-- Entries shown follows --

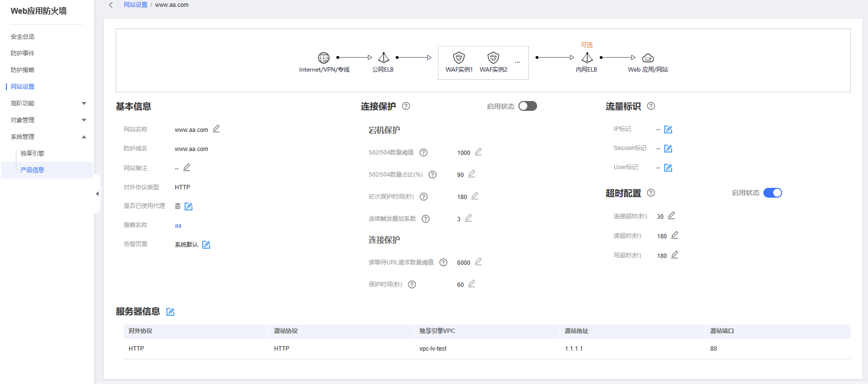Show help tooltip for 流量标识
The height and width of the screenshot is (384, 868).
tap(651, 106)
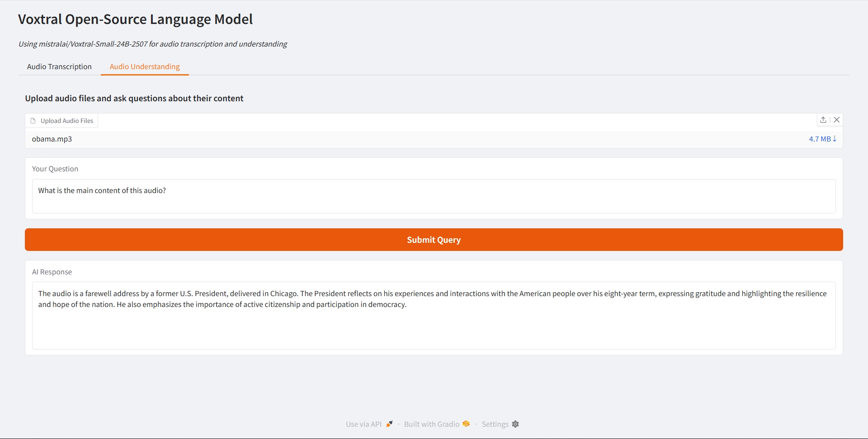Click the Voxtral Open-Source Language Model heading
This screenshot has height=439, width=868.
pos(135,19)
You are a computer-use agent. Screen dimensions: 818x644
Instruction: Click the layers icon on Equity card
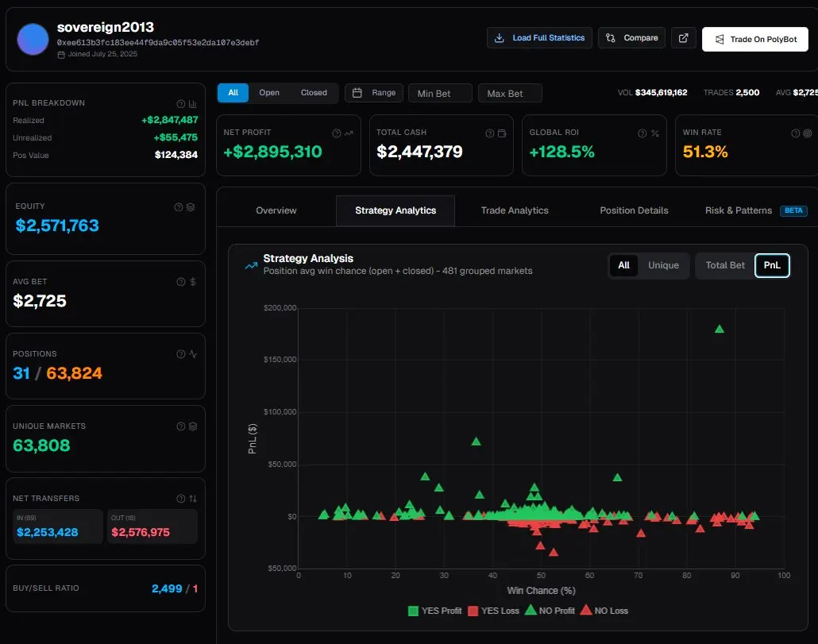point(191,207)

-- Entries shown concluded --

=== Assigned task ===
Starting with the line containing "You are a computer-use" and ending with the last line of the records above, write out each line exactly; no pictures.

=== Result of this exercise ===
You are a computer-use agent. Screen dimensions: 818x644
Instruction: Click the layers icon on Equity card
point(191,207)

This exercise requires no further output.